• _Teks yang Diberikan_:
━━━━━━━━━━━━━━━━

Tragedi Supersemar
Tahun
1965 menjadi titik nadir yang menggoreskan sejarah kelam dalam
kehidupan Soekarno sekaligus bangsa Indonesia. Di mana ketika itu,
pertentangan dan perebutan kekuasaan yang tidak lagi mengenal kata
‘kemanusiaan dan keadilan’. Naluri politik bergerak penuh ambisi,
mendulang kepentingannya sendiri, bertengger dalam tampuk kekuatan untuk
bersama-sama mendepak dan mengganyang Soekarno.
Peralihan
kekuasaan tahun 1965 hingga lima tahun kemudian, telah melahirkan
peristiwa mengenaskan, yakni terbunuhnya setengah juta orang dalam
suasana hiruk pikuk politik awal Orde Baru. Soekarno sempat menyerukan,
bahwa sedang terjadi pembunuhan massal di Jawa Timur dan menginginkan
pembantaian tersebut segera dihentikan. Namun ironis, seruannya tidak
digubris, karena pihak keamanan telah disabotase oleh kendali kuasa yang
terselubung.
Intrik
politik mulai menggejala ketika komposisi kabinet dalam penerapan
sistem demokrasi parlementer yang digagas Soekarno mengalami jatuh
bangun. Bagi oknum-oknum yang telah lama menjadi musuh dalam selimut,
kondisi semacam itu memberikan angin segar untuk segera memanfaatkan
kedudukan serta mencari cela politik. Hal ini membuat Soekarno mulai
berpikir untuk membuat semacam perisai politik bagi kelangsungan
pemerintahannya.
Salah
satu pihak yang memberikan dorongan kuat untuk merekonstruksi tata
pemerintahan adalah Partai Komunis Indonesia (PKI), yang saat itu
diketuai oleh Aidit. Dari sinilah terjalinnya kesamaan visi antara Aidit
yang mengusung faham komunis dengan konsep yang telah mengendap dalam
pemikiran Soekarno yakni NASAKOM (Nasionalisme, Agama, dan Komunis).

━━━━━━━━━━━━━━━━

• _Data yang Diberikan_:
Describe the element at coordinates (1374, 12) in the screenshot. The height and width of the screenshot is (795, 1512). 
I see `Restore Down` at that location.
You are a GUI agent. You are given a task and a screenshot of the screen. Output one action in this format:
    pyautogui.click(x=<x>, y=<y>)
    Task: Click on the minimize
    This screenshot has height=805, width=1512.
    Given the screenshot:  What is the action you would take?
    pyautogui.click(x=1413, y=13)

━━━━━━━━━━━━━━━━

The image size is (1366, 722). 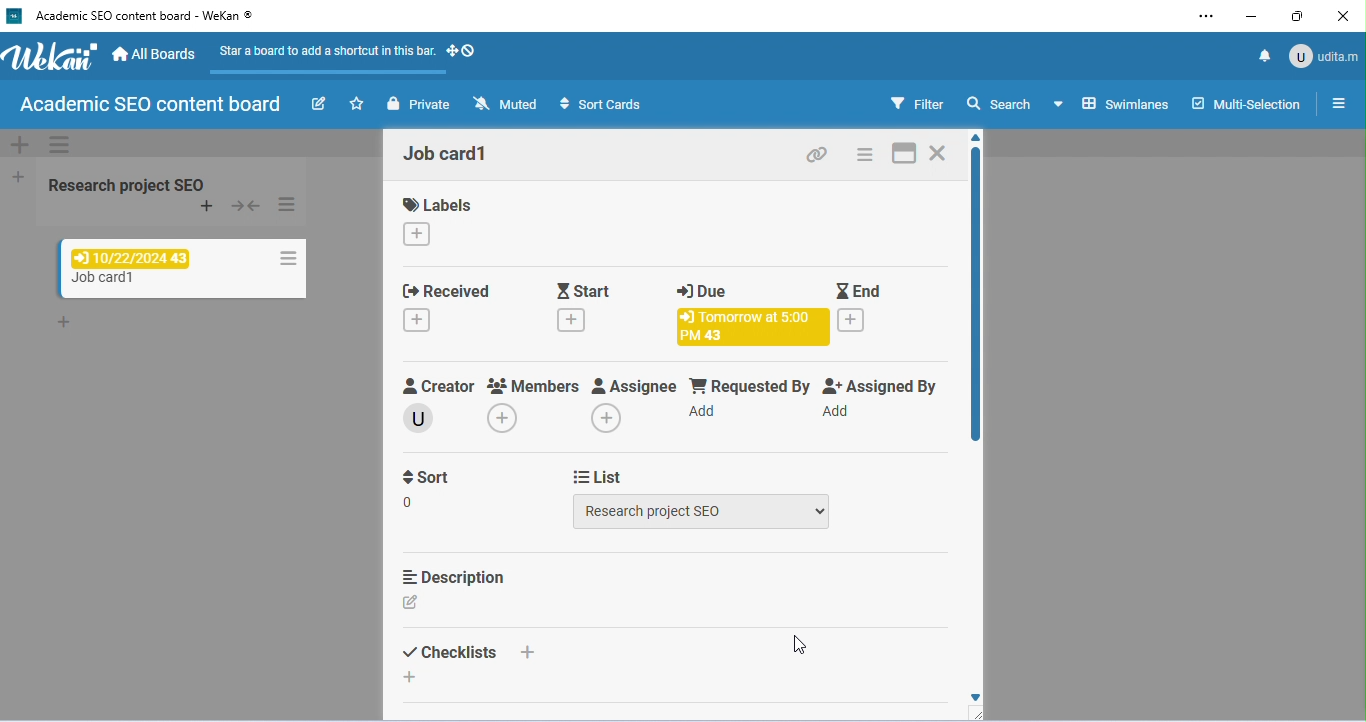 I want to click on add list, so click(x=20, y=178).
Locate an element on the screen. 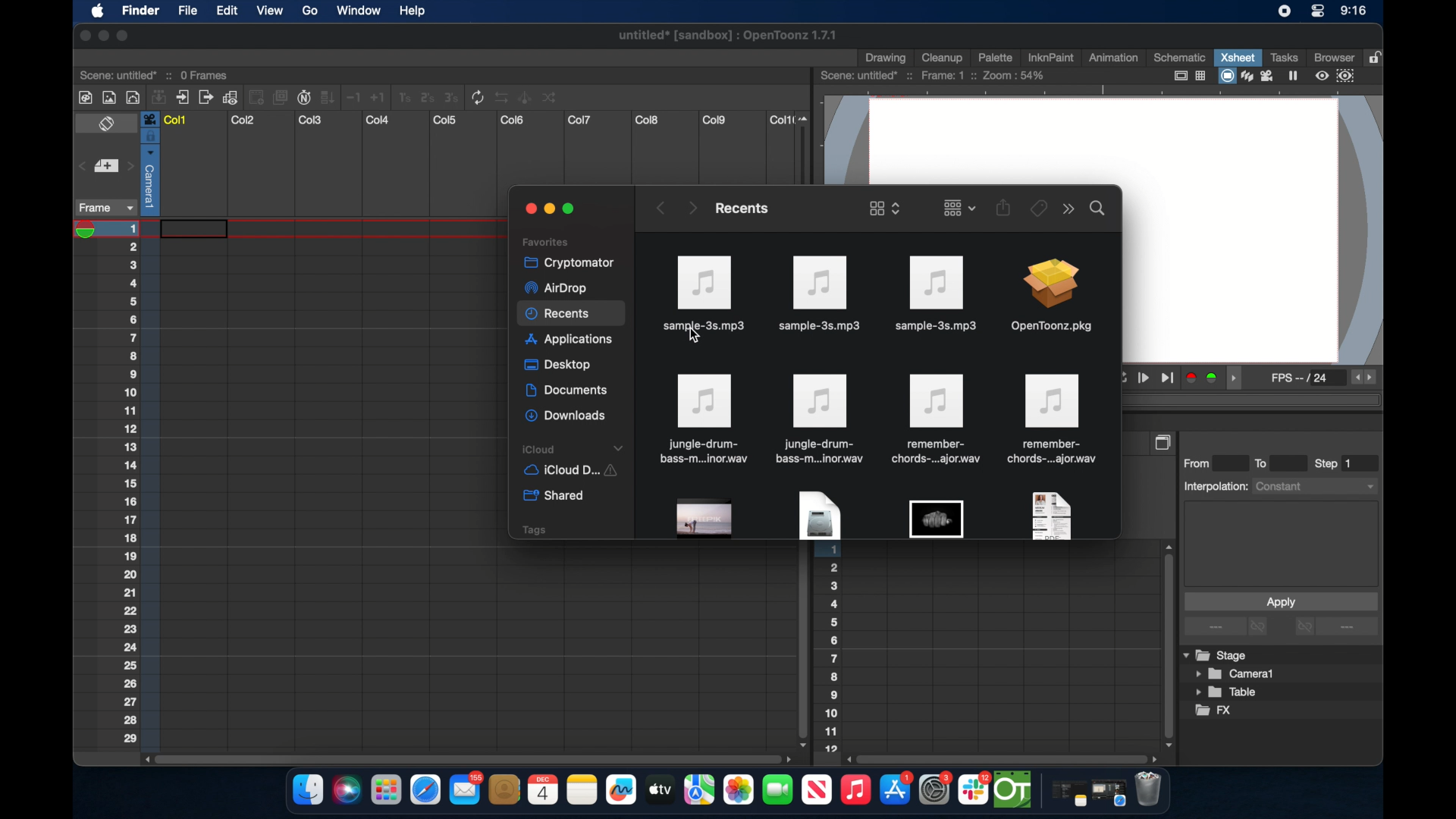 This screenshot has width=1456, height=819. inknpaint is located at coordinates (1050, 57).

━━━━━━━━━━━━━━━━

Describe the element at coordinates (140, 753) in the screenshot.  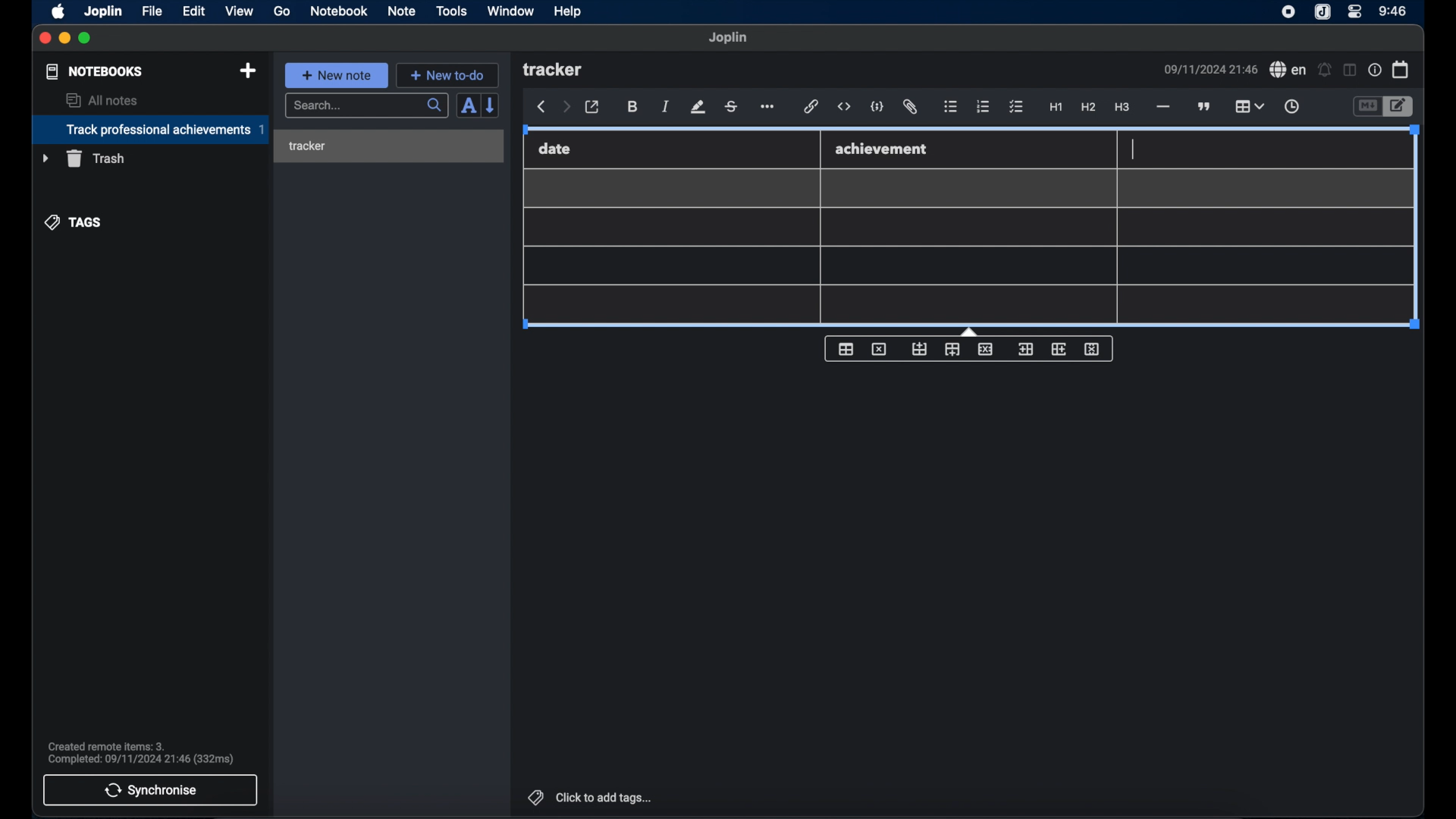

━━━━━━━━━━━━━━━━

• _Tugas yang Dikerjakan_:
1 – Tentukan apakah setiap pernyataan berikut sesuai dengan teks tentang Supersemar. Jawab ya atau tidak untuk masing-masing, lalu kutip kata-kata penentunya persis dari teks. (a) Partai Komunis Indonesia pada masa itu diketuai oleh Aidit. (b) Seruan Soekarno agar pembantaian di Jawa Timur dihentikan dipatuhi oleh pihak keamanan. (c) Peralihan kekuasaan sejak tahun 1965 menyebabkan terbunuhnya satu juta orang.
2 – Ulangi baris-baris dalam data, mulai dari baris yang memuat "You are a GUI" sampai dengan baris yang memuat "pyautogui.click(x=1413, y=13)".

• _Jawaban Setiap Tugas_:
1 –
(a) Ya: "yang saat itu diketuai oleh Aidit".
(b) Tidak: "seruannya tidak digubris".
(c) Tidak: "terbunuhnya setengah juta orang".

2 –
You are a GUI agent. You are given a task and a screenshot of the screen. Output one action in this format:
    pyautogui.click(x=<x>, y=<y>)
    Task: Click on the minimize
    This screenshot has height=805, width=1512.
    Given the screenshot:  What is the action you would take?
    pyautogui.click(x=1413, y=13)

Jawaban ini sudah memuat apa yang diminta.